The Modi government may learn that US expectations can often be way out of line with corresponding policy modifications the US itself needs to make to facilitate Modi being able to market domestically a closer convergence between the two countries.
Two issues that could impinge on Indian interests are Iran being unshackled from its sanctions regime and the Afghan government leaning towards a Pakistan-dictated solution to the reconciliation talks with the Taliban. Already, President Ashraf Ghani has undertaken a Pakistan outreach that has rolled back some of the strategic understandings India had with the Hamid Karzai regime. The policy framers in South Block have to anticipate the dynamic of these developments and keep India relevant in the emerging repositioning that will inevitably occur if US-Iran convergence becomes a reality by June-end.
India is located at the junction of two major arcs of US preoccupation. One is the Asia-Pacific arc that runs from Japan to India and is focused on Chinese ascendancy and the need to balance it by carefully crafted close relations, many short of a formal alliance, with countries on the Chinese periphery. The other is a rebalancing being attempted to use the Shia nations, led by Iran, to counter radical Sunni groupings.
Netanyahu’s victory, after trailing in pre-election polling, indicates the rising paranoia amongst the Israeli people over this development. Similar disquiet is inevitable in the Gulf Cooperation Council countries. Pakistani Prime Minister Nawaz Sharif’s visit to Riyadh and Saudi King Salman personally receiving him at the airport testify to the Saudis looking for support beyond their traditional reliance on the US to underwrite security in the region.
By a strange coincidence, Israeli interests converge with those of the principal Sunni powers. Reports speculate that the Saudis were seeking Pakistani troops to help seal their border with Yemen, where the control of capital San’aa by the Houthis-Shia allies of Iran, is making the Saudi ruling family nervous. Were Pakistan to be sucked into this Shia-Sunni contestation, the implications will run all the way to India, with its own second largest Shia population in the world.

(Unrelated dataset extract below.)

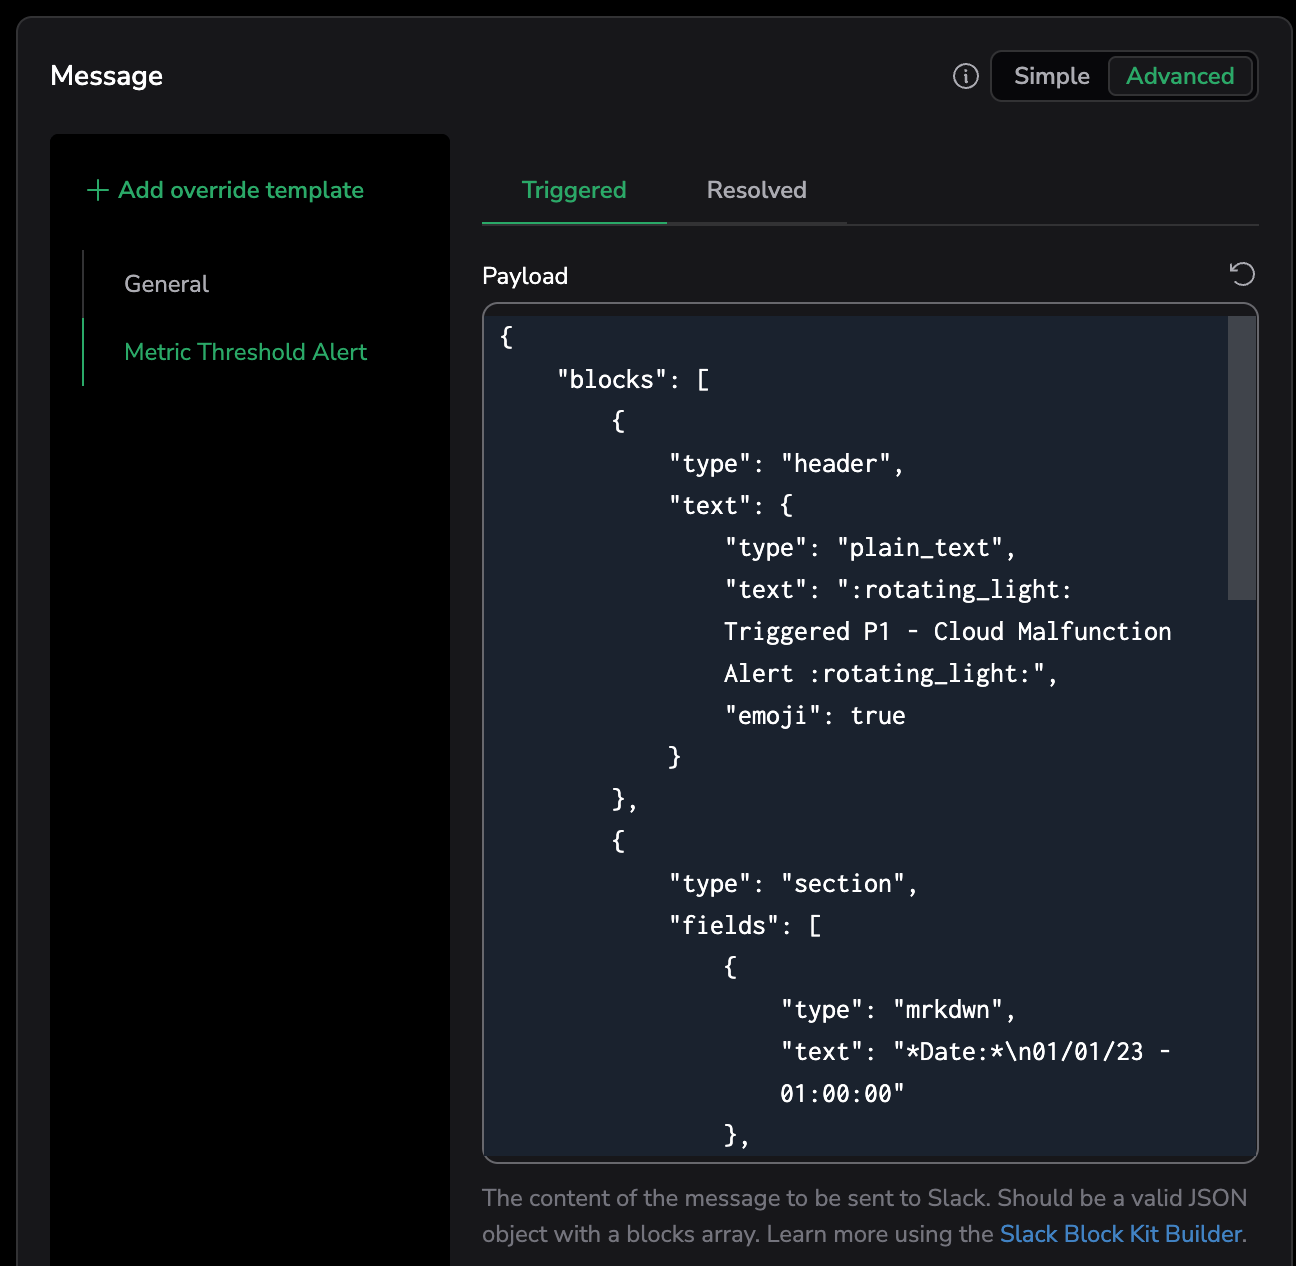Reset the payload with the undo arrow icon
Viewport: 1296px width, 1266px height.
[1241, 274]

Thus India-US relations are akin to a telescope where, when you peep from the Indian eyepiece, all that emerges is a magnified picture of bilateral relations. On the other hand, from the US end, the image contracts as the US sees India as one amongst a slew of other legacy defining issues that President Obama needs to finesse to both cement his place in history as indeed to stabilize West Asia and the Arabian Peninsula, afflicted by sectarian and religious fires that can be traced to US interventions in Afghanistan and Iraq. The danger is that a distracted Obama administration may again lose interest in the Indian story, much as they did after his 2009 visit.
The Indian government too has multiple foreign policy priorities to juggle. The temptation to cover too wide a field would be normal for a hyperactive Prime Minister fresh to diplomacy. His penchant for extended foreign travel, even during parliament sessions, with Europe next on the cards, has a danger that follow-up may lag as newer themes overpower core interests. Europe has its own dilemmas to overcome, ranging from the future of the common currency to Ukraine, and finally the very unity of the Atlantic alliance.
The Indian Commerce Ministry is stricken by a leadership paralysis as a free trade agreement with the European Union is in the doldrums. The question that arises is whether adequate preparation has been undertaken before jumping into the European quagmire.
India-US relations will need to be tended by both countries despite a maze of preoccupations that each side has, from domestic political foes to challenges abroad.
The next few months will reveal if the second visit of Obama to India would be remembered for a genuine strategic recalibration of relations, or merely the Prime Minister’s dandy suit or Obama’s finger-wagging over freedom of faith.
Amb KC Singh is a Former Diplomat and Strategic Affairs Expert.